Seems the original shar is there buried in a Javascript string toward
the end of the file. I think I've got a handle on it, though it will
take a Python script to massage back into correct format.

Skip

Skip Montanaro

unread,
Feb 16, 2021, 10:00:33 PM2/16/21
to
> Also mind
> http://www.dalkescientific.com/writings/diary/archive/2009/03/27/python_0_9_1p1.html
> for result comparison.

Thanks, Paul. I had lost track of Andrew. Good to know he's still out
there. I wonder why his tar file was never sucked up into the
historical releases page.

Whew! My stupid little extraction script did a reasonable job. I see
plenty of differences, but a cursory examination shows they are only
in leading whitespace. Where I translated "\t" to TAB, it seems Andrew
used a suitable number of spaces. Python modules/scripts seem more
plausibly indented, and the couple I tried worked, so I'm a bit more
confident I have things right:

% PYTHONPATH=lib ./src/python
>>> import string
>>> print string.upper('hello world!')
HELLO WORLD!
>>>
% ./src/python lib/fact.py
99999
[3, 3, 41, 271]
4096
[2, 2, 2, 2, 2, 2, 2, 2, 2, 2, 2, 2]

The tests don't pass though. 1 * 1 raises an integer overflow exception:

>>> 1 * 1
Unhandled exception: run-time error: integer overflow
Stack backtrace (innermost last):
File "<stdin>", line 1

I'll let someone figure that out. :-)

At any rate, the git repo has been updated.

Skip

Dan Stromberg

unread,
Feb 19, 2021, 1:32:00 AM2/19/21
to
On Thu, Feb 18, 2021 at 9:39 PM David Mertz <me...@gnosis.cx> wrote:

> As Skip pointed out to me privately, there are some minor limitations with
> this version. E.g.:
>
> % python
> >>> import glob
> >>> import sys
> >>> print 'hello'
> hello
> >>> print 2+2
> 4
> >>> print 2*2
> Unhandled exception: run-time error: integer overflow
> Stack backtrace (innermost last):
> File "<stdin>", line 1
>

Huh. I wonder what's different about my build:
$ /usr/local/cpython-0.9/bin/python
below cmd output started 2021 Thu Feb 18 10:24:00 PM PST
>>> 2*2
4
>>> print 2*2
4
>>>

You can download a script to build it and a bunch of other python versions
at https://stromberg.dnsalias.org/~strombrg/cpythons/
It includes all the tarballs you should need, at least for Debian.
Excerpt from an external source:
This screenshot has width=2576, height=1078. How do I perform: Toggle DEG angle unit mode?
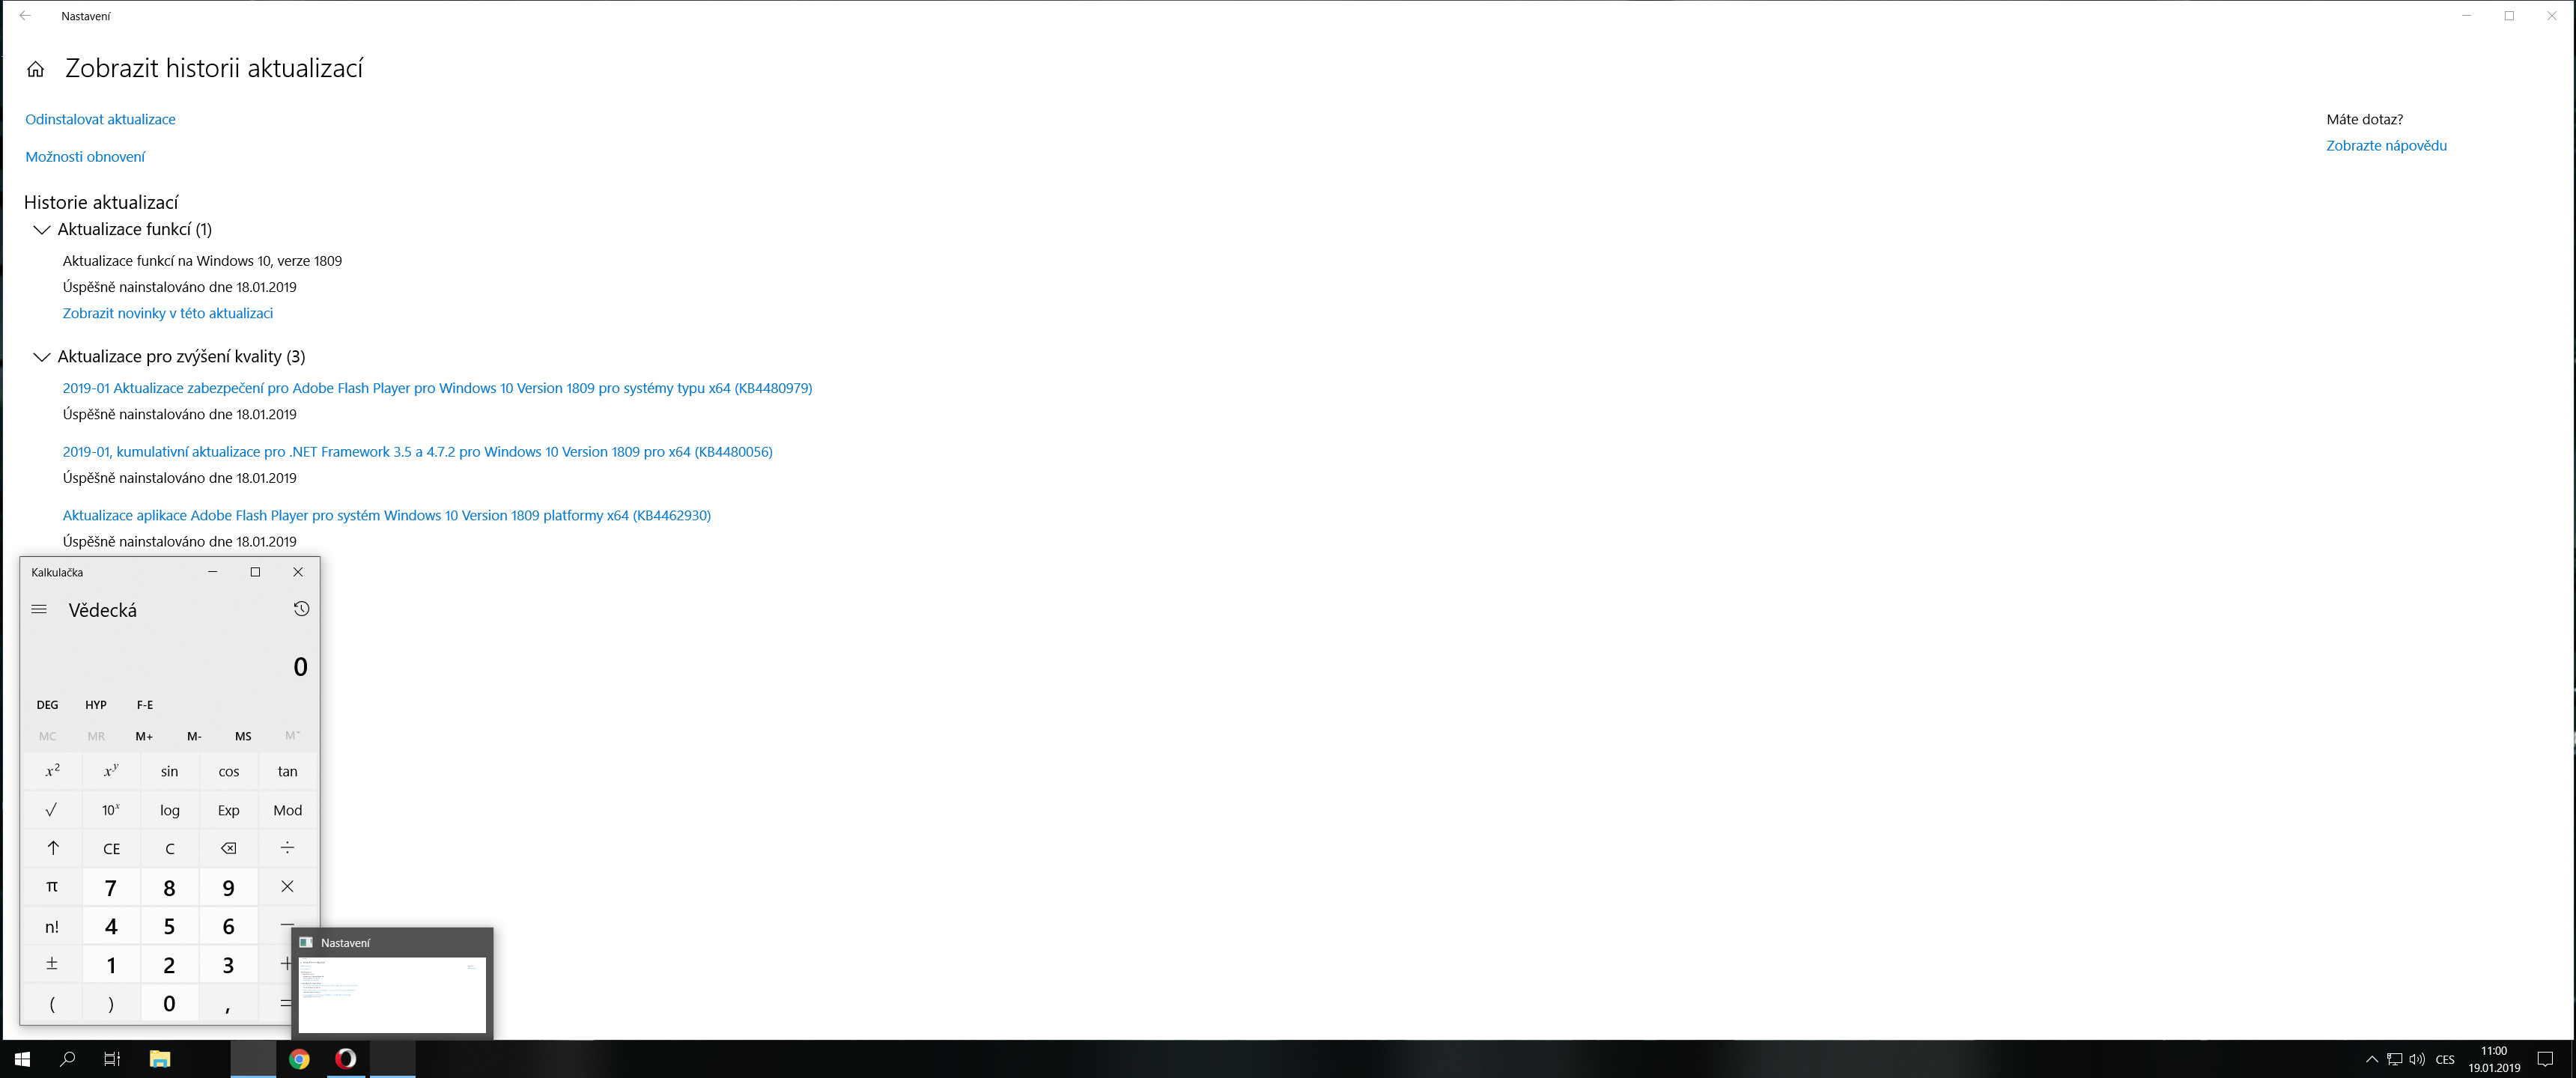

I
believe I used it on CentOS recently as well. I haven't tried it on Ubuntu
in a while.
It depends on https://stromberg.dnsalias.org/~strombrg/cobble.html - and
I'd like to think that's its only external dependency.

HTH

Christian Gollwitzer

unread,
Feb 19, 2021, 2:08:52 AM2/19/21
to
Am 16.02.21 um 22:57 schrieb Skip Montanaro:
> A note to webm...@python.org from an astute user named Hiromi in
> Japan* referred
> us to Guido's shell archives for the 0.9.1 release from 1991.

> I then pushed the result to a Github repo:
>
> https://github.com/smontanaro/python-0.9.1
>

That's a nice find!

Reading the README, it occured to me that it refers to the shell, awk
and perl as contenders for Python[1], but not to Tcl. I would have
thought that in 1991, Tcl was one of the obvious choices as an extension
language. At that time, it had already progressed to version 6 [2]

Was Guido not aware of Tcl, or did he not think that it is a contender
in the same area?

Christian




[1] "Python, an extensible interpreted programming language [...] can be
used instead of shell, Awk or Perl scripts, to write prototypes of real
applications, or as an extension language of large systems, you name it."